А потом был последний допрос. Незнакомый Лидке гэошник, толстый и печальный, долго рассказывал ей о своих теплых отношениях с покойным Андреем Игоревичем. Какой был человек, эх… Гибнут самые лучшие. Так она ничего не слышала? Жаль, помогла бы следствию… Ничего? Жаль. Ладно, иди, девочка, учись хорошо, Андрей Игоревич был бы доволен…
И повестки прекратились…
Лидка привычно вздохнула.
– Я взялся разбирать эти бумаги. – Голос Славки дрогнул. – Но как-то… тяжело. И времени… я же учусь.
Он говорил, будто извиняясь. Лидка опустилась в кресло для посетителей:
– Ты хочешь, чтобы я?..
– Ну да, – Славка обрадовался ее понятливости.

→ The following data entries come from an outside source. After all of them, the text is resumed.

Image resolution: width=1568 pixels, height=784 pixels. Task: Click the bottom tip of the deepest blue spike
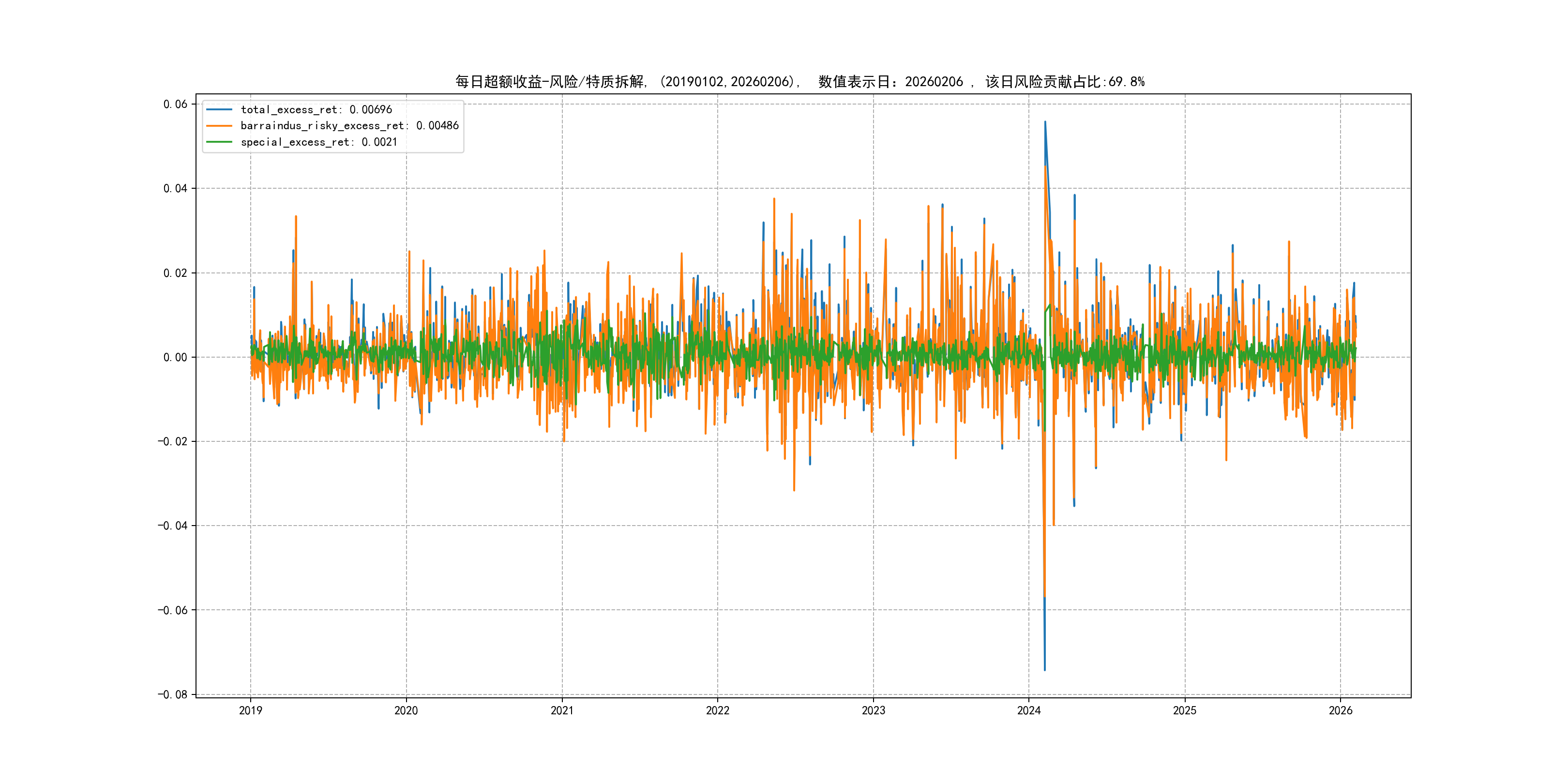pos(1044,670)
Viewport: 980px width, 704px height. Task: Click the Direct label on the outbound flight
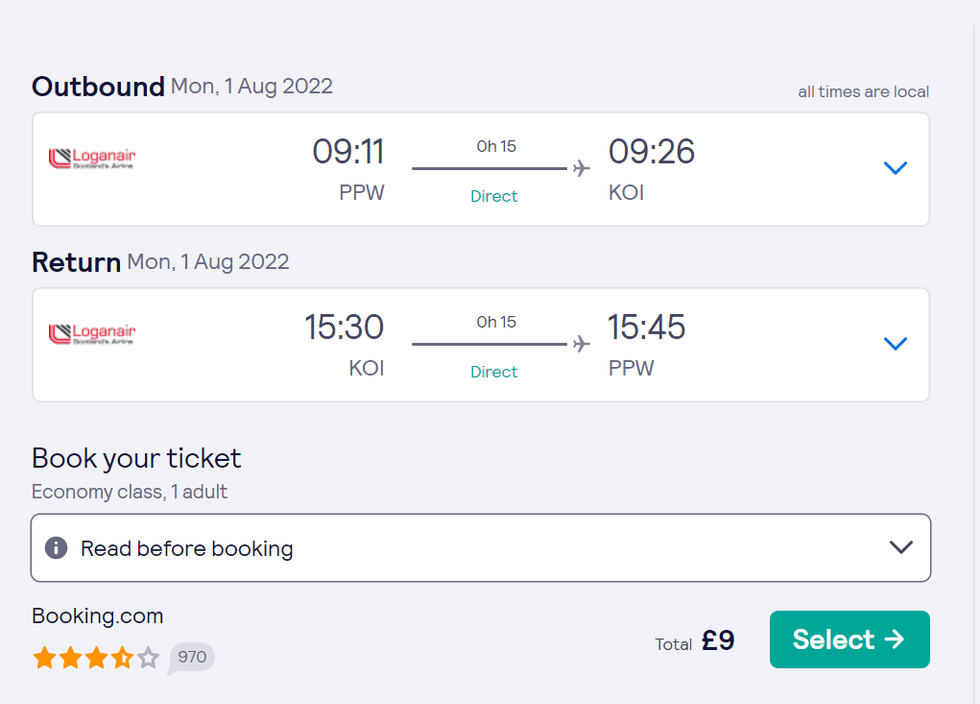pyautogui.click(x=494, y=196)
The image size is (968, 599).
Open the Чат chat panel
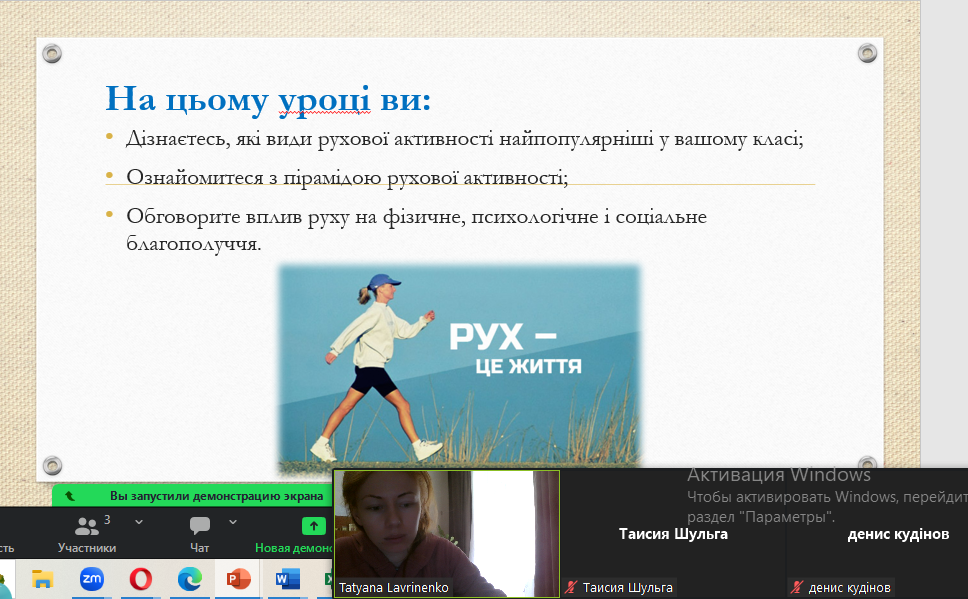click(x=200, y=529)
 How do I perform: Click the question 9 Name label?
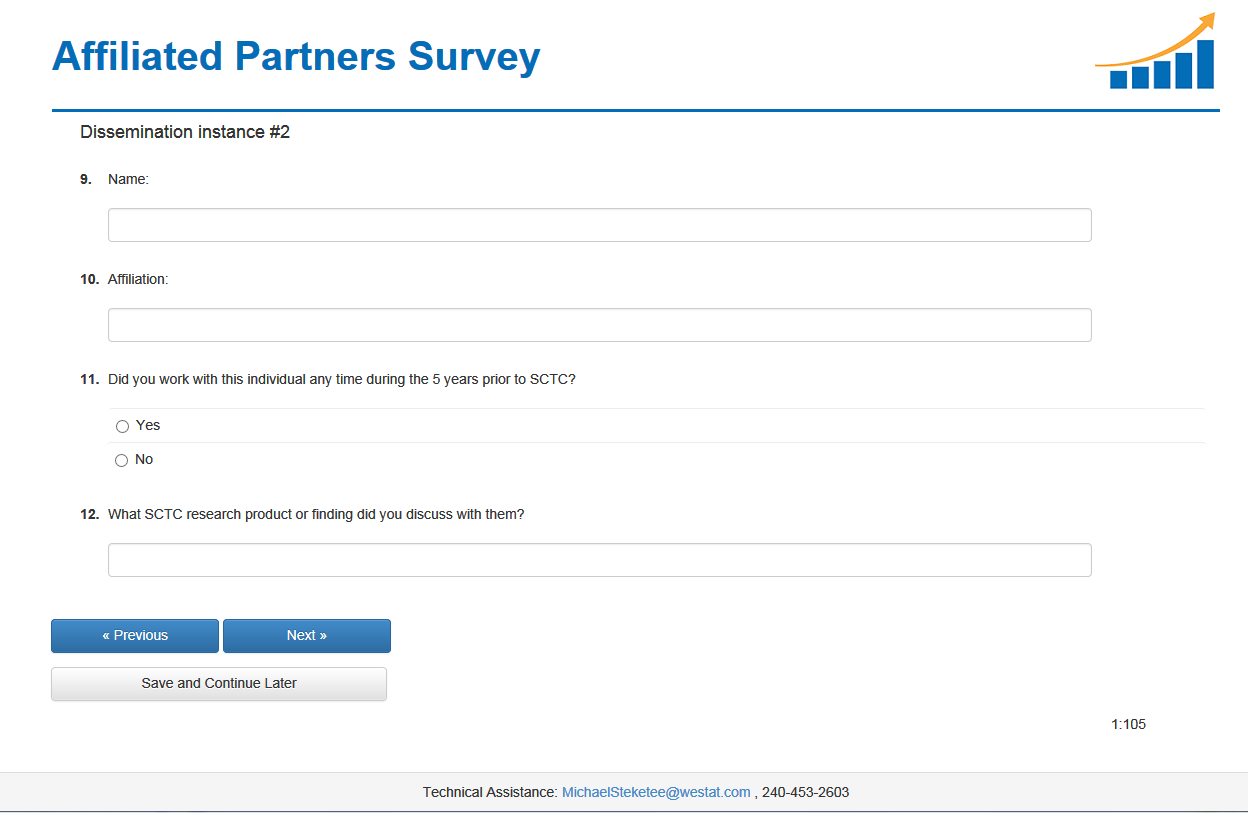(x=128, y=179)
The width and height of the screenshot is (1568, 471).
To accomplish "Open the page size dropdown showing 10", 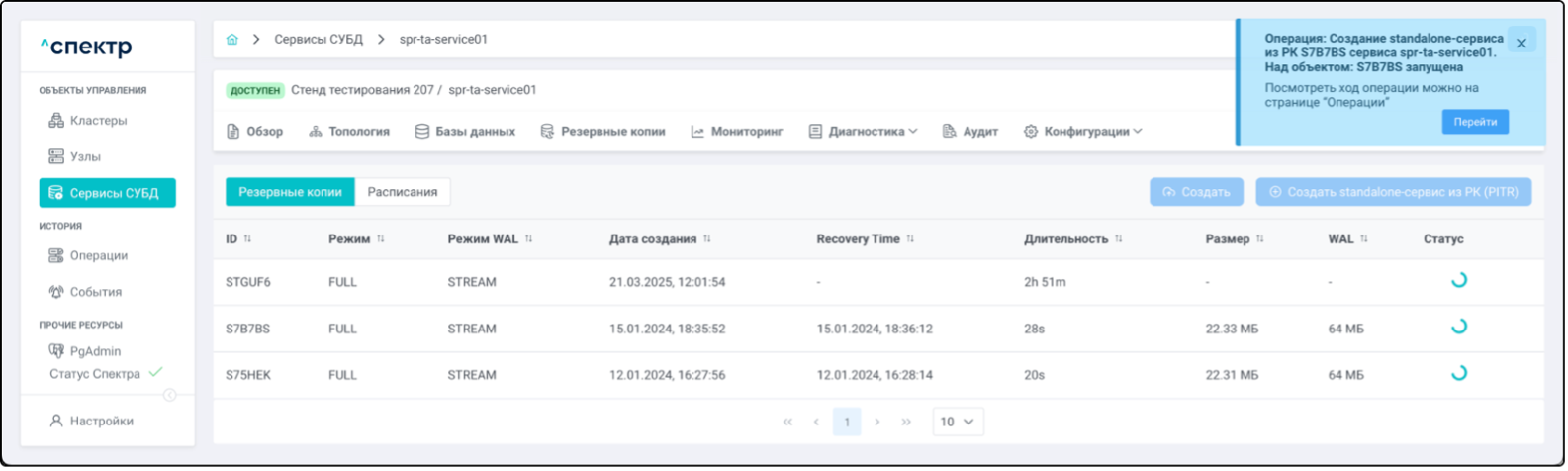I will click(957, 422).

Убийц Андрея Игоревича отыскали спустя неделю после убийства на дне бухты. Чего и следовало ожидать. Одно время Лидка взяла себе за правило внимательно просматривать программу официальных новостей; она почти не слушала слов, зато внимательно вглядывалась в лица. Каждый мог оказаться заказчиком. Каждый.
В последний месяц она смотрела новости все реже и реже.
– Тут… серьезная работа… архивариуса. Рассортировать по годам, по темам… Составить каталог…
Славка коротко взглянул на нее – и покраснел.
– Что? – спросила Лидка.
– Это трудная работа, – сказал Славка. – Трудоемкая…
– Ты же знаешь, что я в экстернате. Времени у меня…
– Да, – Славка все еще был красен и смотрел мимо. – Но мама… она хотела бы…
Лидке на мгновение стало его жаль.
– Она хотела бы немножко оплачивать эту работу, – выдавил Славка через силу. – Денег мало, но… Ты только не обижайся!
Лидка улыбнулась:
– Я не обижусь. У меня отец без зарплаты, мама без работы… Вся семья без денег. Я не обижусь, Слав.
* * *
– Тебя к телефону, – сказала мама. – Одноклассник.
– Алло? – спросила Лидка равнодушно.
– Это я, – сказал Рысюк. – Как делишки?
– Никак.
– Ты контрольные уже все перерешала?
– Какие контрольные, когда жрать нечего? – спросила она грубо. И, сказать по правде, преувеличила: макароны еще были. И картошки полмешка, ешь – не хочу.